Before heading out of town I visited the Registan, the centre of old Samarqand. It comprised of medressas on 3 sides of a square. All built by decendants of Timur from the 15C to 17C. Access to the square was by ticket & none of the medressas had been active for a long time so the only life there was related to tourism. Nevertheless it was a wonderful place, each medressa a little different & all magnificent, covered in shiny tiles.

A group of people from the B&B grouped together to go to Tashkent. Public transportation in Uzbekistan mostly comprises of taxis of different sizes. While the standard routes have standard prices, they aren't publicised nor regulated. It's necessary to know these prices & be a good haggler to get them. It made it a whole lot easier to negotiate when en-masse but I doubt whether we got the best price. In any case it wasn't expensive.

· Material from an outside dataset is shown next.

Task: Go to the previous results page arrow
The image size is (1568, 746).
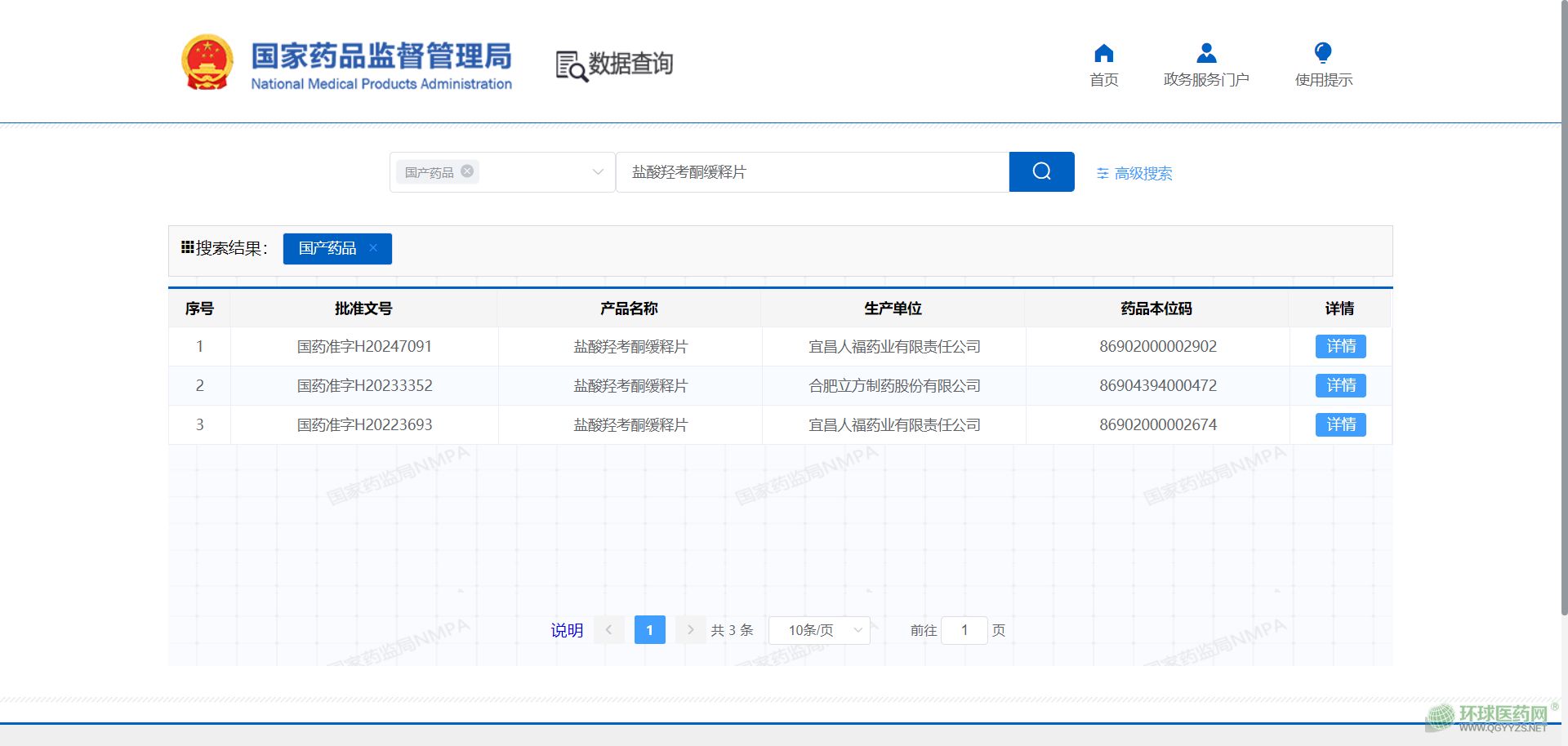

Once dropped off in Tashkent I made my way to where I way staying. I had used an Internet site hospitalityclub.org to find a free place to stay. I had used the same Internet site to get in touch with Mohammad in Mashhad. A local, an Uzbek/Kazakh called Zokir was my host. He lived, as do most residents of Tashkent, in a building erected during the big building effort after the big earthquake that devistated the city in 1966. The Soviet leaders of the day dispatched architects, engineers & builders from across the Soviet Union to rebuild Tashkent. In his case his building was constructed by a team from Kazakhstan, though to me it looked pretty similar to those in other parts of the city which were no doubt built by teams from other places.